Enabling many parties to work on a technology does facilitate innovation, agreed Dan Hutcheson, the vice chair of TechInsights, a semiconductor research firm.

“That’s the whole point of open-source…everybody in the world works on it, improves it, and uses it,” Hutcheson told The China Project.

Losers and winners

While it may not be possible for U.S. lawmakers to stop China from using RISC-V, they will have some jurisdiction over the activities of U.S. firms working with Chinese firms that use the technology.

SiFive is one of those companies. Based in Santa Clara, California, SiFive leverages the open RISC-V standard to provide other companies with chip processor cores, the logic circuitry that processes the basic instructions that run a computer’s software and apps, for consumer devices and various other applications, according to its website.

“Open Standards like Linux, Ethernet, Wi-Fi, and now RISC-V are critical to technology innovation and growth,” Jack Kang, SiFive Senior Vice President of Marketing and Business Development, told The China Project in an emailed statement. “Saying you would restrict people working on RISC-V is like saying you would tell people they can’t work on the internet. RISC-V is inevitable and has strong global momentum.”

The U.S. government can’t keep Chinese firms from accessing fundamental RISC-V designs, Krewell said.

“What they can do is stop a company like SiFive, which is based here in the United States, from licensing high-performance cores to China,” he said.

Once SiFive or other companies working on RISC-V create a custom extension of the RISC-V architecture, they own the designs and do not have to make those designs open to the public, Krewell said.

Because many Chinese startups use chips that use RISC-V to link hardware and software, SiFive stands to lose business if Washington goes the route of punishing U.S. firms for dealing with Chinese partners using the Made in California tech standard.

Chinese firms make up more than 60% of startups using RISC-V today, according to one analyst. In August, one Chinese executive estimated that China would account for more than 50% of global demand for RISC-V cores by 2027.

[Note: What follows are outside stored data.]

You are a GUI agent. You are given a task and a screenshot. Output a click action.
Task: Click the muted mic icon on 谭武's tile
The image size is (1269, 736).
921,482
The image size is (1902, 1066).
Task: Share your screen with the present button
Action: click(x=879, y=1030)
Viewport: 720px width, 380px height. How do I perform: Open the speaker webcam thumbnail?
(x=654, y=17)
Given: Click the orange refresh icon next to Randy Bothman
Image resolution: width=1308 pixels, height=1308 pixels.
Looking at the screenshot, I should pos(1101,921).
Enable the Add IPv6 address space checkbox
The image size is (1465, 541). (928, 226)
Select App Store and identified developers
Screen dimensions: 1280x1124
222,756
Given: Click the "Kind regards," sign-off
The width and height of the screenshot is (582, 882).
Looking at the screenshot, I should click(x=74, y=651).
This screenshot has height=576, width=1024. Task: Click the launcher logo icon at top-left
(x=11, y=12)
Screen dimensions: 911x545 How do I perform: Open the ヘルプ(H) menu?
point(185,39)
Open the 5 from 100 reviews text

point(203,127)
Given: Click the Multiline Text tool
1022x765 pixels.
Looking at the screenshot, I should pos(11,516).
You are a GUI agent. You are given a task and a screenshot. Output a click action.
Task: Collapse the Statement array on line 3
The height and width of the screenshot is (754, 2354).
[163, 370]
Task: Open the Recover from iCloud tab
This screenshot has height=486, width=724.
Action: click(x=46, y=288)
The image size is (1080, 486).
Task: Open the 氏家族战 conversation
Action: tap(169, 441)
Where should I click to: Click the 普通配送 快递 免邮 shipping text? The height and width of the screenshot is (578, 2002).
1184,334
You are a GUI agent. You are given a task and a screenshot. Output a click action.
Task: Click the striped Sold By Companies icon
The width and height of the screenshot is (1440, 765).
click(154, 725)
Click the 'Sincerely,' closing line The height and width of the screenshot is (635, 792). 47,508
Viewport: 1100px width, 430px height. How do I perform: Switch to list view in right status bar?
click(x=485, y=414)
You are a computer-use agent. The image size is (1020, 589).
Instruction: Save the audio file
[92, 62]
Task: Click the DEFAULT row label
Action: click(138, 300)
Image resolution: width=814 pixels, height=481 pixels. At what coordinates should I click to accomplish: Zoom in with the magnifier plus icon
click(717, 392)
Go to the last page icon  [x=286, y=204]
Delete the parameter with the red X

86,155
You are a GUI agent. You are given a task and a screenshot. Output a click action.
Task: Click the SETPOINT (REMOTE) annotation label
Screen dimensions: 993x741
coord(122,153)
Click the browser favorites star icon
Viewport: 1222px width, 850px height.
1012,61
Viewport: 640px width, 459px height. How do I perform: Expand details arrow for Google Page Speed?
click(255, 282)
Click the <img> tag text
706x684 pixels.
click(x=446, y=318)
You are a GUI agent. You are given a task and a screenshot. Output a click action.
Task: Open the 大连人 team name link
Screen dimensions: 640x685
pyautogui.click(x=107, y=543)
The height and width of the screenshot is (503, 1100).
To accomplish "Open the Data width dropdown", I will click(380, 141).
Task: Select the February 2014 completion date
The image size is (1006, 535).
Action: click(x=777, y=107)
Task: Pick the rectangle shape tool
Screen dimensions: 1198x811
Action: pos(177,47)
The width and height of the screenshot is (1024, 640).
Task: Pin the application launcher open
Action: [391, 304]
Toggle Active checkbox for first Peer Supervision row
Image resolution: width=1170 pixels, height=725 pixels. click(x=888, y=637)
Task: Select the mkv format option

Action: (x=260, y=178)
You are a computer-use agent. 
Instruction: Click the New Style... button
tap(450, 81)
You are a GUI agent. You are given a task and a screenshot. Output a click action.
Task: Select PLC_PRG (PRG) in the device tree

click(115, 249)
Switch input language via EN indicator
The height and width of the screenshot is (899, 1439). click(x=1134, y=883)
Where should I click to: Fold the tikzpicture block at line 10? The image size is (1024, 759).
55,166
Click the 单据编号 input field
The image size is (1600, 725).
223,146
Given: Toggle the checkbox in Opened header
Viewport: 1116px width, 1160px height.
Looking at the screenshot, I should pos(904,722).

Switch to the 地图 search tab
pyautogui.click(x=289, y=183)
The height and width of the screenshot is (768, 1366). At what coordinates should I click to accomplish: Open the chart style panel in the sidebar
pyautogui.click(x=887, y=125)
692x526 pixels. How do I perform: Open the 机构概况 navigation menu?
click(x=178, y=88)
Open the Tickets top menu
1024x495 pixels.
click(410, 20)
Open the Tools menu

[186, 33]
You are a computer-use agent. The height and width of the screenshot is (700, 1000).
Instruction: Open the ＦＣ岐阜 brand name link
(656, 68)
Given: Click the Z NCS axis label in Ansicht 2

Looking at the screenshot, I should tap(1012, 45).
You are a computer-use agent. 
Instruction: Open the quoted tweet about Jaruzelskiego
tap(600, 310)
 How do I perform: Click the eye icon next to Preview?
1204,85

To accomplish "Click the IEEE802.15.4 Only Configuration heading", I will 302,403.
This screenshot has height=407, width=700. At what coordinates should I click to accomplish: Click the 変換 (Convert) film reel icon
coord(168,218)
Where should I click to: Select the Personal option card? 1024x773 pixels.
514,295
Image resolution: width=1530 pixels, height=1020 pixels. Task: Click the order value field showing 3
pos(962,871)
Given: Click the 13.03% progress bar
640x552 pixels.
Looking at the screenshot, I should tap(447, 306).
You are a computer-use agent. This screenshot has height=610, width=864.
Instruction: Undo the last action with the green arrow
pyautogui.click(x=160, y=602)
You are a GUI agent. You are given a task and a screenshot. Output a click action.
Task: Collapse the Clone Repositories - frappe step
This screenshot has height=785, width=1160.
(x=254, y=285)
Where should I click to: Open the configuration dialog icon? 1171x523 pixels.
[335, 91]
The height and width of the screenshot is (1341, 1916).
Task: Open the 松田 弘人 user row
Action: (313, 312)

If U.S. measures to restrict RISC-V disrupt the ecosystem around the technology, established giants in chip architecture, such as American firm Intel and U.K.-based Arm Holdings, could stand to gain.

RISC-V’s growing appeal

Most smart devices around the world run on one of just a few chip architectures. Currently the architecture called x86, developed by Intel, dominates the computer and data center markets, while the chips in most smartphones are built on intellectual property developed and leased by Arm Holdings.

Tech companies such as Apple and chip makers Nvidia of California and Samsung of South Korea map their own designs onto architecture IP they license from Arm.

Due to U.S. export controls put into place a year ago, Arm has been unable to sell certain high-end designs to Chinese firms.

RISC-V’s appeal is not limited to Chinese firms wary of potential restrictions by the U.S. government; major Western tech companies also increasingly are adopting the standard as a way to avoid paying for Arm’s IP.

“Everyone is kind of looking across and saying, ‘Okay, well, if Arm’s going to be ridiculous in terms of pricing in order to justify a business model…what we’re going to do is we’re going to all start to invest in the RISC-V ISA,’” blogger O’Laughlin said.

Arm sued American chip company Qualcomm in September 2022 for failure to pay royalties on licensed IP, a charge Qualcomm denied. In May, Qualcomm and other global tech companies announced a new initiative to support RISC-V International.

“If everyone supports this cornerstone utility, they’re all going to be able to build off of their own custom variants of the RISC-V architecture,” O’Laughlin said.